**DATA EXCERPTS**.
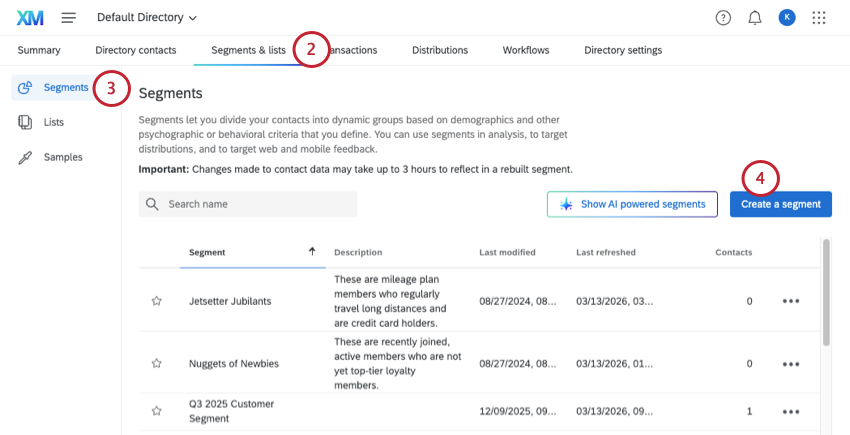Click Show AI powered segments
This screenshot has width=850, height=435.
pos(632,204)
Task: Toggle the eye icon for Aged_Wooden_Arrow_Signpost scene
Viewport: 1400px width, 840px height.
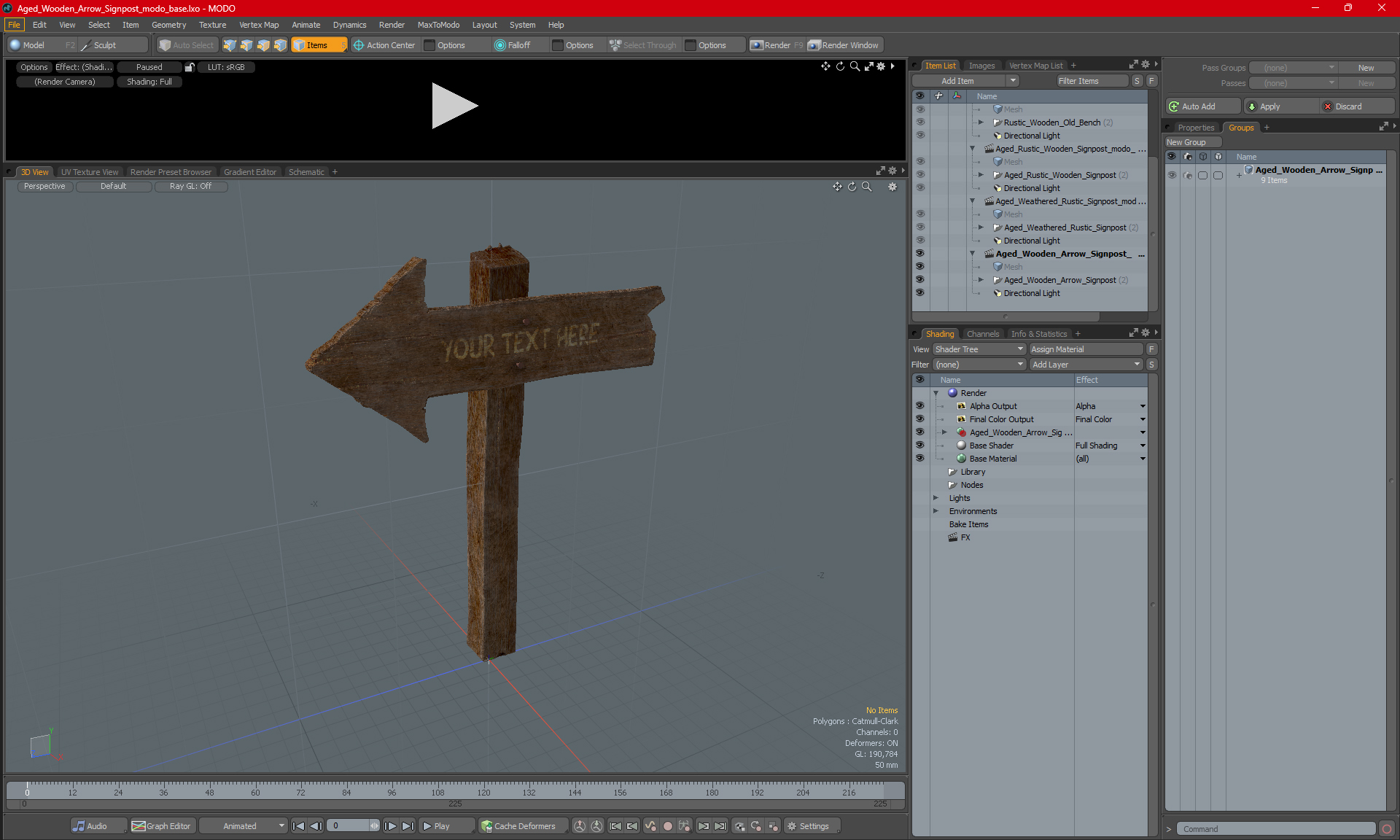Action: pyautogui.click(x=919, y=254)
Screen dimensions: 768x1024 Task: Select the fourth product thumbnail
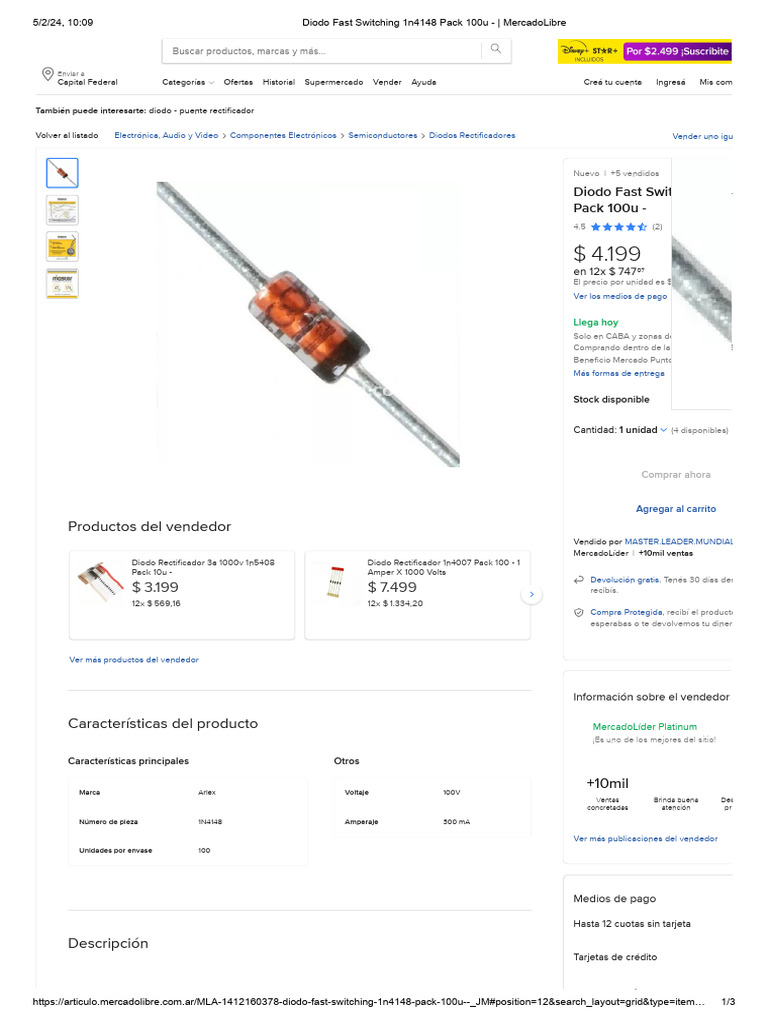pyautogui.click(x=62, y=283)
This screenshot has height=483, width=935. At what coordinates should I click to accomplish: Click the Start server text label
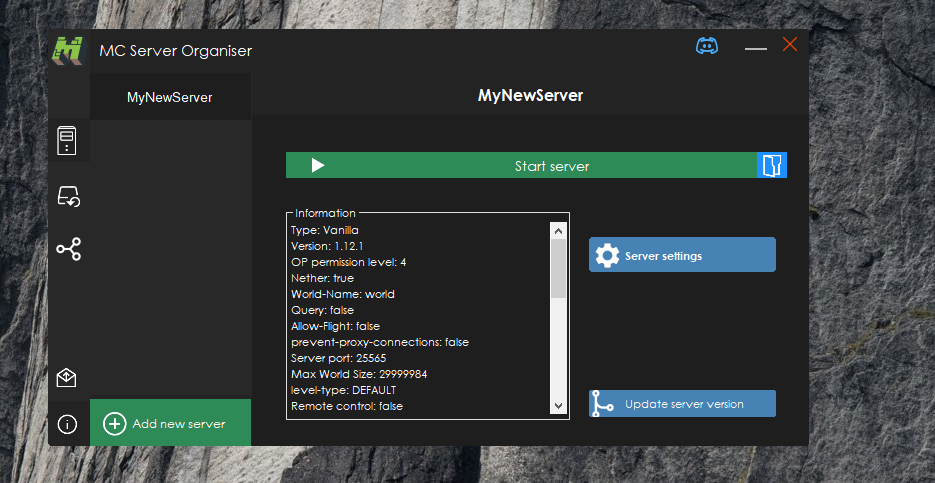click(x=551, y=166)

**WHAT YOU WILL DO**.
Turn every line of the records above into a JSON list of strings, one string per line, with blank lines dropped. Leave the pictures out of the list.

**FINISHED TASK**.
[
  "Click Show AI powered segments",
  "This screenshot has width=850, height=435.",
  "pos(632,204)",
  "Task: Toggle the eye icon for Aged_Wooden_Arrow_Signpost scene",
  "Viewport: 1400px width, 840px height.",
  "Action: pyautogui.click(x=919, y=254)",
  "Screen dimensions: 768x1024 Task: Select the fourth product thumbnail",
  "pyautogui.click(x=62, y=283)",
  "This screenshot has height=483, width=935. At what coordinates should I click to accomplish: Click the Start server text label",
  "click(x=551, y=166)"
]